Copy these lines word for word, all the data included.

▶ Dataset records:
═══

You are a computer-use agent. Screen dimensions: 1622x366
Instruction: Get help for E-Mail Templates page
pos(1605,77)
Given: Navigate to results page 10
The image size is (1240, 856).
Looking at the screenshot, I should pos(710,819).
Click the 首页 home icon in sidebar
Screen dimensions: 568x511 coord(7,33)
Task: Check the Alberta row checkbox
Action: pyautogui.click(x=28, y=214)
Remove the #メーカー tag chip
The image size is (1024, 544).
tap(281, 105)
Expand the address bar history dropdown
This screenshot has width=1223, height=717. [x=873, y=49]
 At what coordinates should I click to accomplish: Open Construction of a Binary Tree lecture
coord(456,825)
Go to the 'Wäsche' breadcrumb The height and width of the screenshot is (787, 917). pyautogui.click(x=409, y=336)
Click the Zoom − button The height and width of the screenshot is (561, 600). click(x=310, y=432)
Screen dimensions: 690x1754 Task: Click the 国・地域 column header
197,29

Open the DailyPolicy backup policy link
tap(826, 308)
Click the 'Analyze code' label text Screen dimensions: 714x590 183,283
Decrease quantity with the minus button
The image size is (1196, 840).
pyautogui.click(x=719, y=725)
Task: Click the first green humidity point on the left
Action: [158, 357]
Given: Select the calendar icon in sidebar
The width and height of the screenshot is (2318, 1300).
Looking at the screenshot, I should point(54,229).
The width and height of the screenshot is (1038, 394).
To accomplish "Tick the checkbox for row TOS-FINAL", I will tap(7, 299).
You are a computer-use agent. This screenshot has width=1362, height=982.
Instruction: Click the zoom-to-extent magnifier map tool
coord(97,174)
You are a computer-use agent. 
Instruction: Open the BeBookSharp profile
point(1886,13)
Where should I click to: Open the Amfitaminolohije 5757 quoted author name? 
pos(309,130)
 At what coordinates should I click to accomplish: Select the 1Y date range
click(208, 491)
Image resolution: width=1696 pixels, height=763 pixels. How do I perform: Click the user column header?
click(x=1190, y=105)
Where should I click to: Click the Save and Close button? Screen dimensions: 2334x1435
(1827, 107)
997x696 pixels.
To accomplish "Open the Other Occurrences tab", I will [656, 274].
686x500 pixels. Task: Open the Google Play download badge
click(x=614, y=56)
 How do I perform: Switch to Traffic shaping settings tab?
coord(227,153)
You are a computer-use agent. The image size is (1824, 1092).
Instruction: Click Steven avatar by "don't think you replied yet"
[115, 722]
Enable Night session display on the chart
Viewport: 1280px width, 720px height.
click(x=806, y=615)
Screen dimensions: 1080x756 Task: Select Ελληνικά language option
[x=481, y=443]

═══

▶ Full answer:
You are a computer-use agent. Screen dimensions: 1622x366
Instruction: Get help for E-Mail Templates page
pos(1605,77)
Given: Navigate to results page 10
The image size is (1240, 856).
Looking at the screenshot, I should pos(710,819).
Click the 首页 home icon in sidebar
Screen dimensions: 568x511 coord(7,33)
Task: Check the Alberta row checkbox
Action: pyautogui.click(x=28, y=214)
Remove the #メーカー tag chip
The image size is (1024, 544).
tap(281, 105)
Expand the address bar history dropdown
This screenshot has width=1223, height=717. [x=873, y=49]
 At what coordinates should I click to accomplish: Open Construction of a Binary Tree lecture
coord(456,825)
Go to the 'Wäsche' breadcrumb The height and width of the screenshot is (787, 917). pyautogui.click(x=409, y=336)
Click the Zoom − button The height and width of the screenshot is (561, 600). click(x=310, y=432)
Screen dimensions: 690x1754 Task: Click the 国・地域 column header
197,29

Open the DailyPolicy backup policy link
tap(826, 308)
Click the 'Analyze code' label text Screen dimensions: 714x590 183,283
Decrease quantity with the minus button
The image size is (1196, 840).
pyautogui.click(x=719, y=725)
Task: Click the first green humidity point on the left
Action: [158, 357]
Given: Select the calendar icon in sidebar
The width and height of the screenshot is (2318, 1300).
Looking at the screenshot, I should point(54,229).
The width and height of the screenshot is (1038, 394).
To accomplish "Tick the checkbox for row TOS-FINAL", I will tap(7, 299).
You are a computer-use agent. This screenshot has width=1362, height=982.
Instruction: Click the zoom-to-extent magnifier map tool
coord(97,174)
You are a computer-use agent. 
Instruction: Open the BeBookSharp profile
point(1886,13)
Where should I click to: Open the Amfitaminolohije 5757 quoted author name? 
pos(309,130)
 At what coordinates should I click to accomplish: Select the 1Y date range
click(208, 491)
Image resolution: width=1696 pixels, height=763 pixels. How do I perform: Click the user column header?
click(x=1190, y=105)
Where should I click to: Click the Save and Close button? Screen dimensions: 2334x1435
(1827, 107)
997x696 pixels.
To accomplish "Open the Other Occurrences tab", I will [656, 274].
686x500 pixels. Task: Open the Google Play download badge
click(x=614, y=56)
 How do I perform: Switch to Traffic shaping settings tab?
coord(227,153)
You are a computer-use agent. The image size is (1824, 1092).
Instruction: Click Steven avatar by "don't think you replied yet"
[115, 722]
Enable Night session display on the chart
Viewport: 1280px width, 720px height.
click(x=806, y=615)
Screen dimensions: 1080x756 Task: Select Ελληνικά language option
[x=481, y=443]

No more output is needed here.